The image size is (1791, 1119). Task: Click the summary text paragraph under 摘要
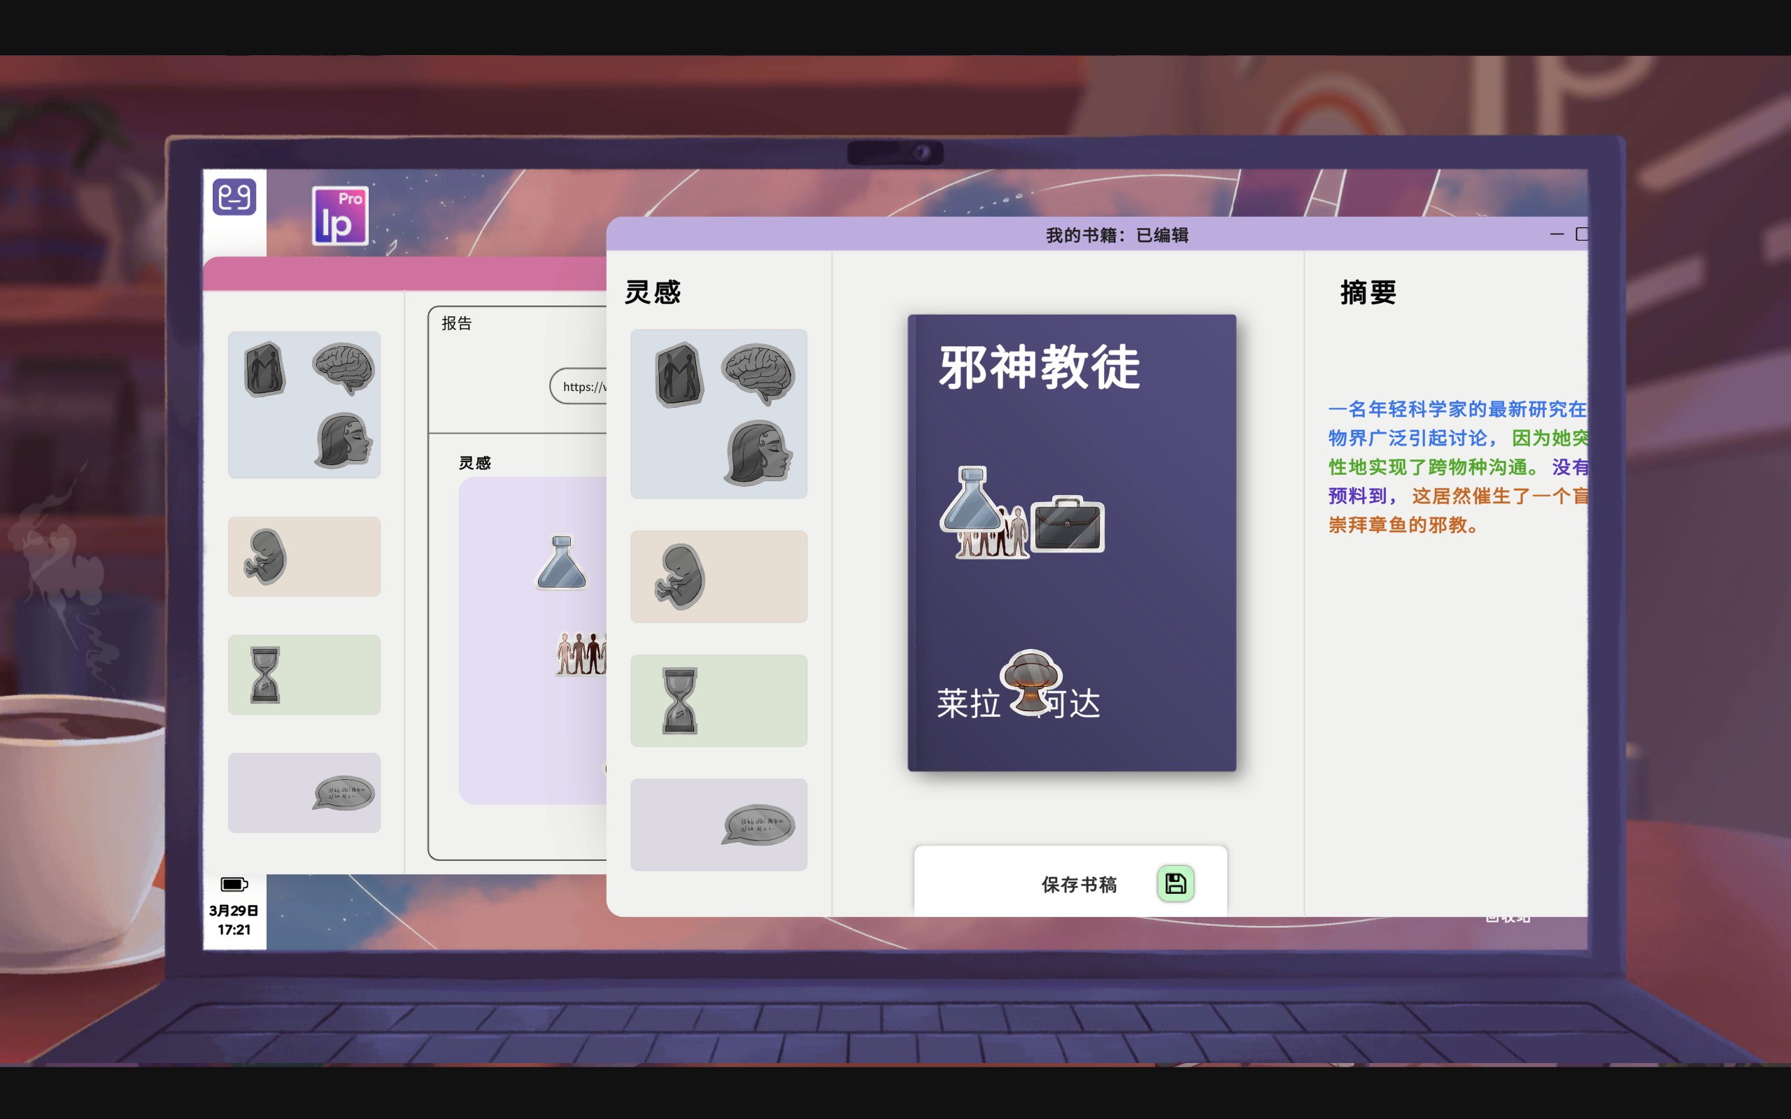click(x=1454, y=467)
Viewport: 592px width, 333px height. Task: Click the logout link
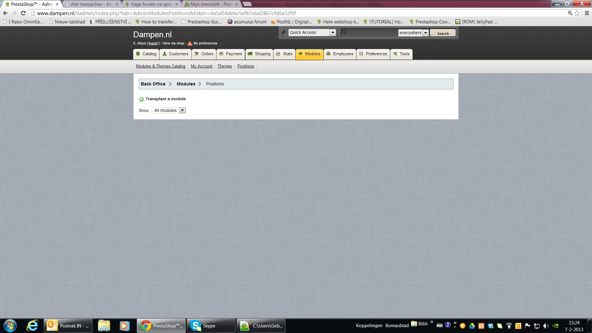[x=153, y=43]
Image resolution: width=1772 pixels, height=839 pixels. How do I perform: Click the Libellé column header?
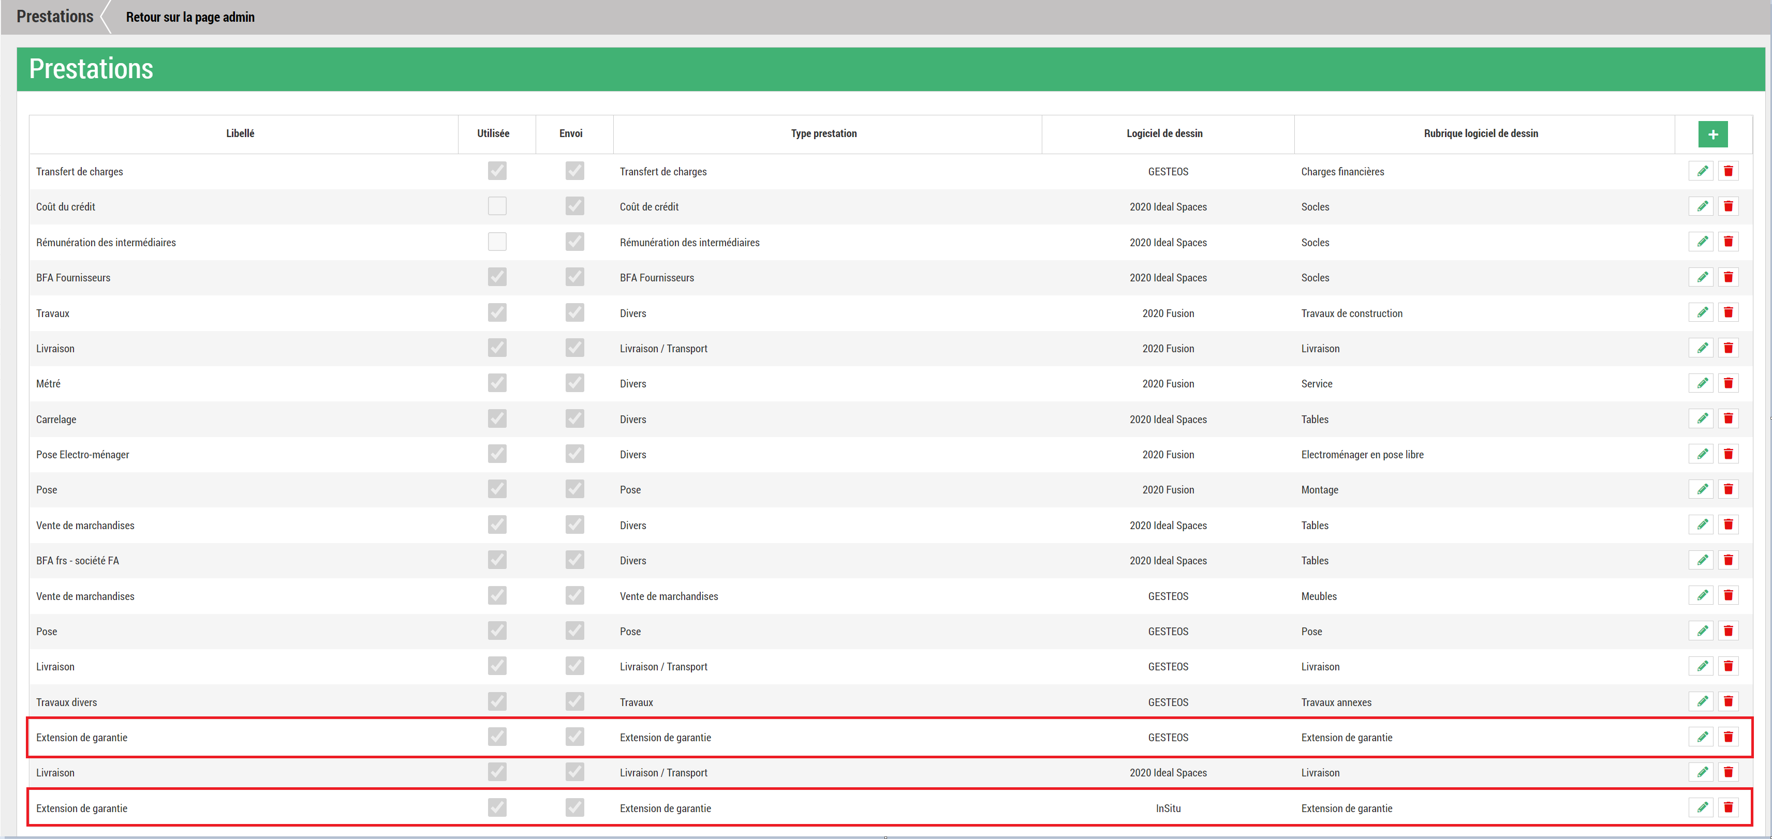pyautogui.click(x=240, y=133)
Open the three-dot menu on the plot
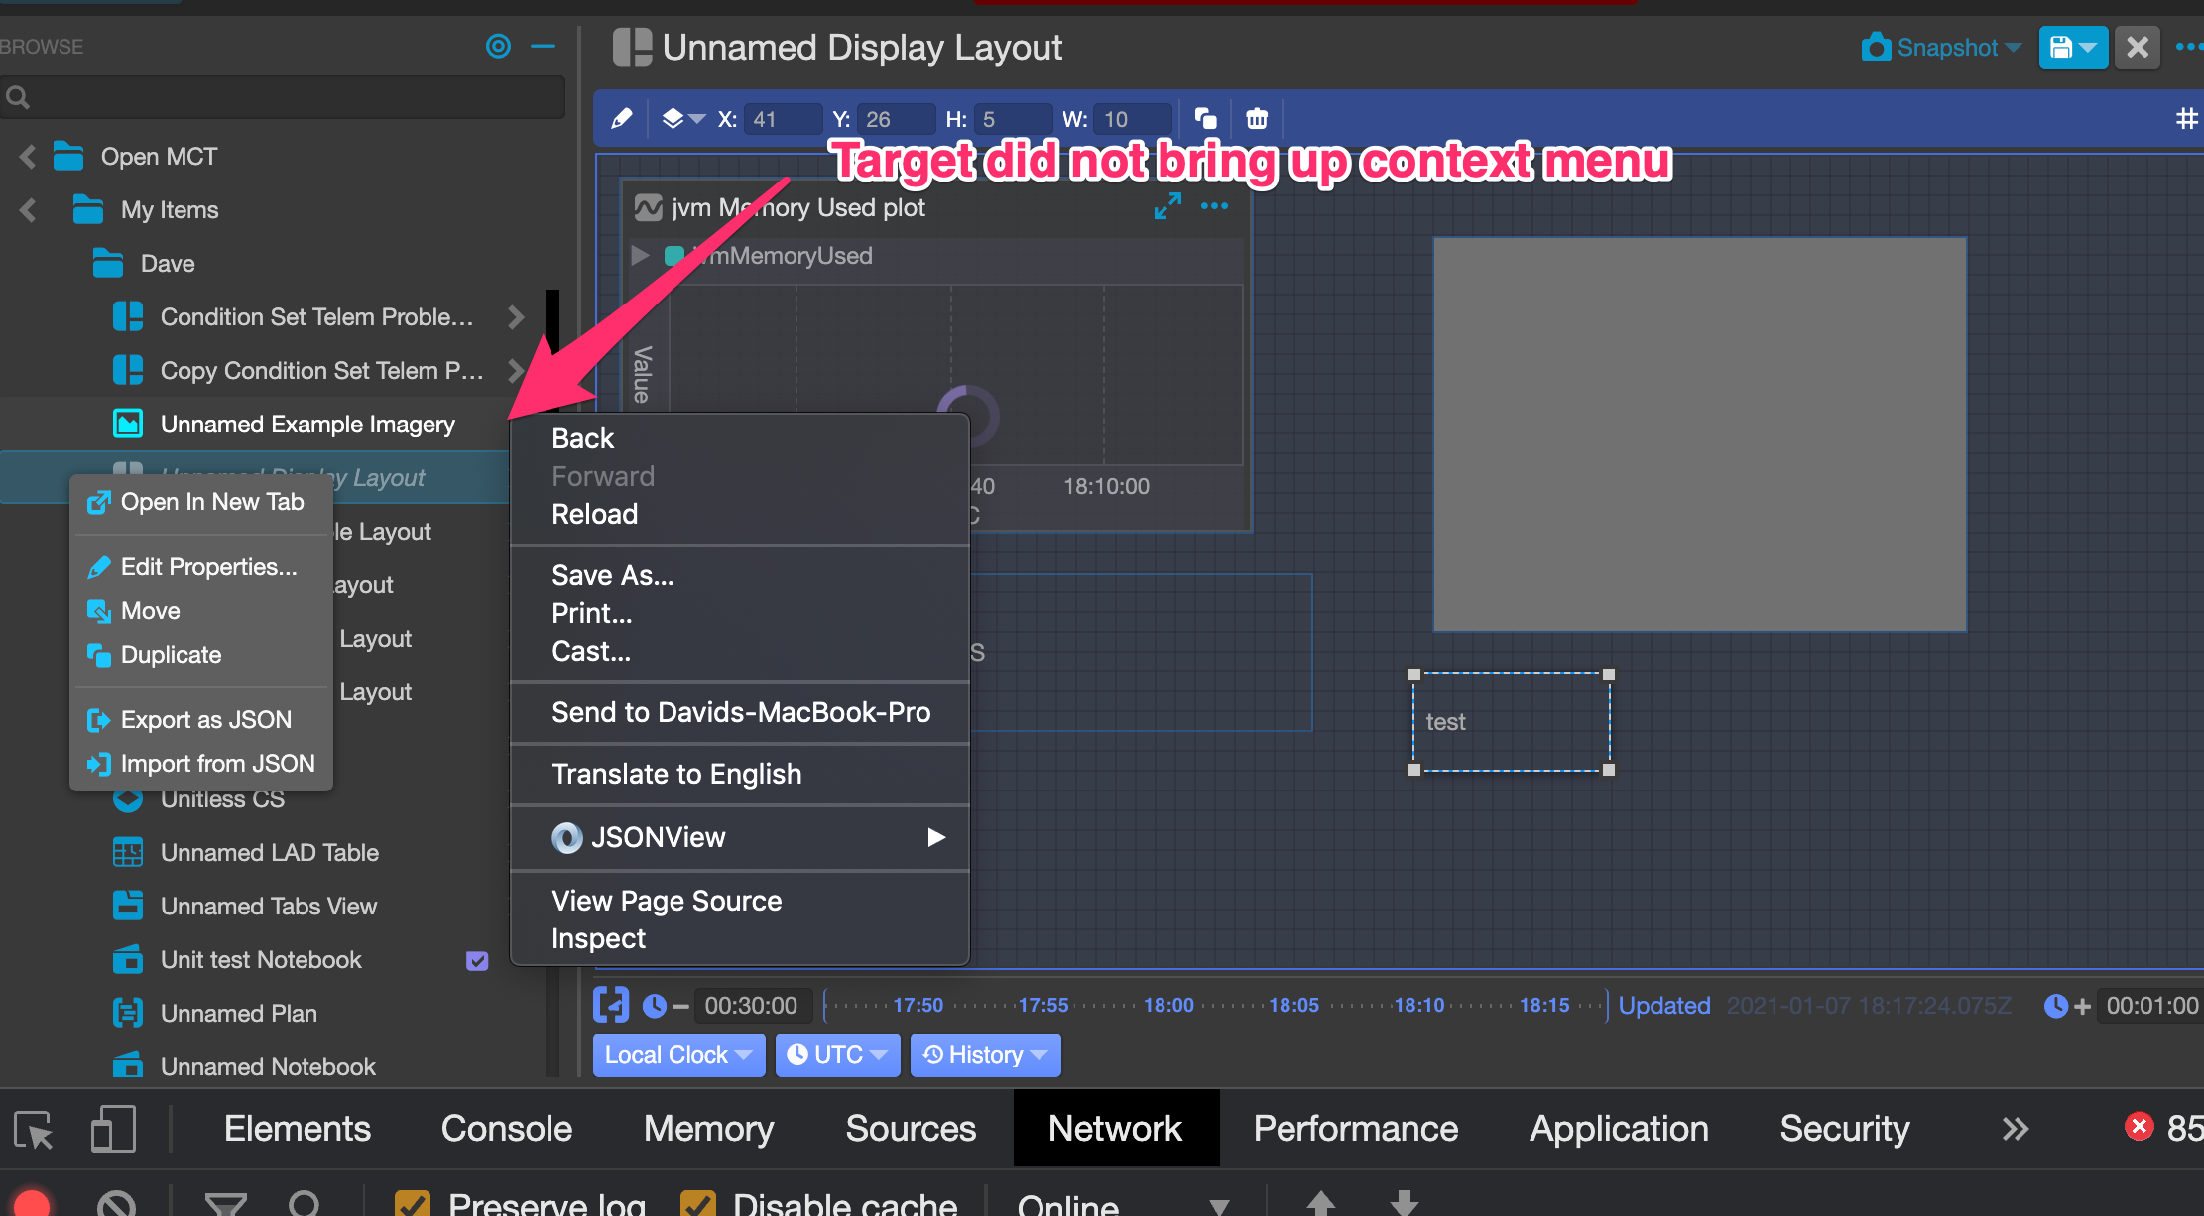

*ASSIGNMENT*
Return each record as written, minus its images.

*WRITTEN SOLUTION*
The image size is (1791, 1119). Task: Click the summary text paragraph under 摘要
click(x=1454, y=467)
Viewport: 592px width, 333px height. Task: Click the logout link
[x=153, y=43]
Image resolution: width=1772 pixels, height=839 pixels. How do I perform: Click the Libellé column header?
pyautogui.click(x=240, y=133)
Open the three-dot menu on the plot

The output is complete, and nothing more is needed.